Is There Slavery in Sudan?

Is There Slavery in Sudan?

Is There Slavery in Sudan?

This report contains provisional observations and conclusions of a visit to Sudan by Anti-Slavery International representatives from 18th to 28th October, 2000.

The representatives were a lawyer, Mohamed Tahri (from Algeria), and the organisation’s Director, Mike Dottridge (from the United Kingdom). They went to Khartoum and to several parts of South Darfur (Nyala, Ad-Dha’ein and Abu Matariq). They were assisted during their visit by a representative of the Committee for the Eradication of Abduction of Women and Children (CEAWC), an institution established by the Government of Sudan in May 1999 and administered by the Minister of Justice.

▶ [Problems to work on]
• A. Restate the Sudan slavery report, beginning at the words "This report contains" and stopping after "28th October, 2000.". Substitute "preliminary" for "provisional".
• B. Resume the Sudan slavery report after its final sentence.

▶ [Material provided]
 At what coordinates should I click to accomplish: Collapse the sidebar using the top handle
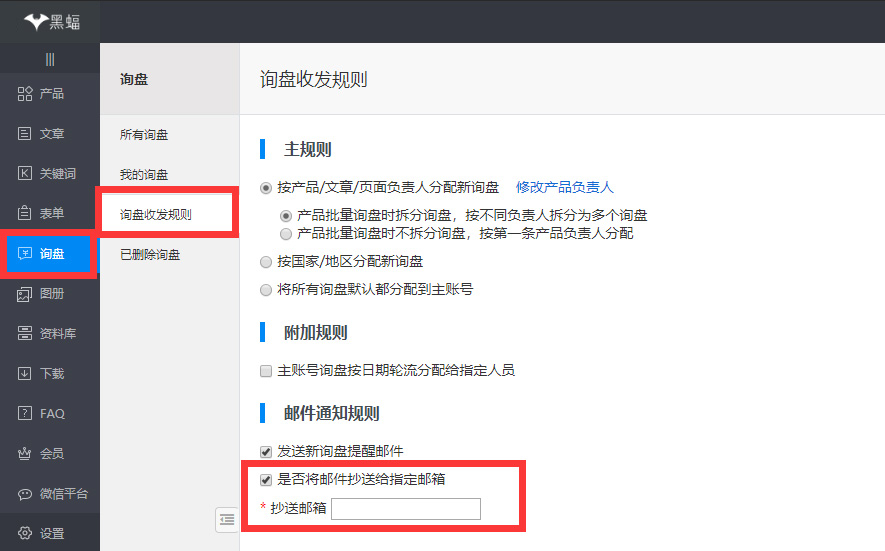[50, 60]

▶ [Results of the tasks]
• A.
This report contains preliminary observations and conclusions of a visit to Sudan by Anti-Slavery International representatives from 18th to 28th October, 2000.

• B.
Anti-Slavery International reported on cases of slavery in Sudan in both the late 19th and early 20th centuries, and engaged in debate about the issue of slavery with representatives of the Government of Sudan at other times, such as the late 1950s. Following the outbreak of fighting in Southern Sudan in 1983, which developed into a new civil war, and in particular after an attack by forces of the Sudan People’s Liberation Army (SPLA) on Kordofan in 1985, a new pattern of raiding, abductions and enslavement by militia based in Darfur and Kordofan was reported, and Anti-Slavery International issued numerous articles and statements about the pattern of abuse which developed, and, in 1997, one longer report, Slavery in Sudan.

In 1988 and 1989 Anti-Slavery’s Director was in direct contact with representatives of the Government of Sudan and visited Khartoum with proposals that research should be carried out to establish whether slavery was indeed occurring. The Government agreed, but before the investigations could begin, a change in government occurred.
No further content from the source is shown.